I've rarely been more aware than during Steven Spielberg's "Lincoln" that Abraham Lincoln was a plain-spoken, practical, down-to-earth man from the farmlands of Kentucky, Indiana and Illinois. He had less than a year of formal education and taught himself through his hungry reading of great books. I still recall from a childhood book the image of him taking a piece of charcoal and working out mathematics by writing on the back of a shovel. Lincoln lacked social polish but he had great intelligence and knowledge of human nature. The hallmark of the man, performed so powerfully by Daniel Day-Lewis in "Lincoln," is calm self-confidence, patience and a willingness to play politics in a realistic way. The film focuses on the final months of Lincoln's life, including the passage of the 13th Amendment ending slavery, the surrender of the Confederacy and his assassination. Rarely has a film attended more carefully to the details of politics.
Ang Lee's "Life of Pi" is a miraculous achievement of storytelling and a landmark of visual mastery. Inspired by a worldwide best-seller that many readers must have assumed was unfilmable, it is a triumph over its difficulties. It is also a moving spiritual achievement, a movie whose title could have been shortened to "life." The story involves the 227 days that its teenage hero spends drifting across the Pacific in a lifeboat with a Bengal tiger. They find themselves in the same boat after an amusing and colorful prologue, which in itself could have been enlarged into an exciting family film. Then it expands into a parable of survival, acceptance and adaptation. I imagine even Yann Martel, the novel's French-Canadian author, must be delighted to see how the usual kind of Hollywood manhandling has been sidestepped by Lee's poetic idealism.
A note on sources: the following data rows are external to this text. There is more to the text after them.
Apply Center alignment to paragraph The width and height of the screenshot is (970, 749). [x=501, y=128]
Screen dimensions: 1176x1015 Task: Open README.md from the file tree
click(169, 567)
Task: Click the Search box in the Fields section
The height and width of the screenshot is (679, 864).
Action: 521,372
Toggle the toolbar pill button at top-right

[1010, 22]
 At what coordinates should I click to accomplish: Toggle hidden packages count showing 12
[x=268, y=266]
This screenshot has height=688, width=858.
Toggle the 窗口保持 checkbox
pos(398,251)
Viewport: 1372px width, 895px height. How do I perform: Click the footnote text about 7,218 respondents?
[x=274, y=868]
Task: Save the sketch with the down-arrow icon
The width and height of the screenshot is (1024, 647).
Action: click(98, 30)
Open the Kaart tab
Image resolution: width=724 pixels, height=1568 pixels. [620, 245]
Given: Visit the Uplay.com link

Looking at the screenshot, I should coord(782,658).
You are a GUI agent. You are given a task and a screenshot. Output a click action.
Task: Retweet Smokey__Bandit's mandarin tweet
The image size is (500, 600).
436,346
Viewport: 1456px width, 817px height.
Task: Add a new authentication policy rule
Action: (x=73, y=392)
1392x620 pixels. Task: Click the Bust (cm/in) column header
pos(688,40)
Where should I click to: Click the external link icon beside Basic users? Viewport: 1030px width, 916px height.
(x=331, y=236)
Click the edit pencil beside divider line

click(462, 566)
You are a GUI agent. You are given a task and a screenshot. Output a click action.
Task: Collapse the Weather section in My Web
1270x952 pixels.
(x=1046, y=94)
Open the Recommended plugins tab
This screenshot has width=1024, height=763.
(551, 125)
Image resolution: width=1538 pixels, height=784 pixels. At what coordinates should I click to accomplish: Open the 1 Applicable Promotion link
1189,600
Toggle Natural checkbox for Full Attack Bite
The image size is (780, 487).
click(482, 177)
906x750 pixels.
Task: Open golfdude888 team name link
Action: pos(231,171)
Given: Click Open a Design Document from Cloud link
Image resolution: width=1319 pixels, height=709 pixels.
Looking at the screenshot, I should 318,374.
Ben Affleck not only stars in but also directs, and "Argo," the real movie about the fake movie, is both spellbinding and surprisingly funny. Many of the laughs come from the Hollywood guys played by Goodman and Arkin, although to be sure, as they set up a fake production office and hold meetings poolside at the Beverly Hills Hotel, they aren't in danger like their "crew members" in Iran. Key supporting roles are filled by Bryan Cranston, as the CIA chief who green-lights the scheme, and Victor Garber, as the Canadian ambassador who at great risk opens his embassy's doors to the secret guests. Affleck is brilliant at choreographing the step-by-step risks that the team take in exiting Tehran, and "Argo" has cliff-hanging moments when the whole delicate plan seems likely to split at the seams. The craft in this film is rare. It is so easy to manufacture a thriller from chases and gunfire, and so very hard to fine-tune it out of exquisite timing and a plot that's so clear to us we wonder why it isn't obvious to the Iranians. After all, who in their right mind would believe a space opera was being filmed in Iran during the hostage crisis? Just about everyone, it turns out. Hooray for Hollywood.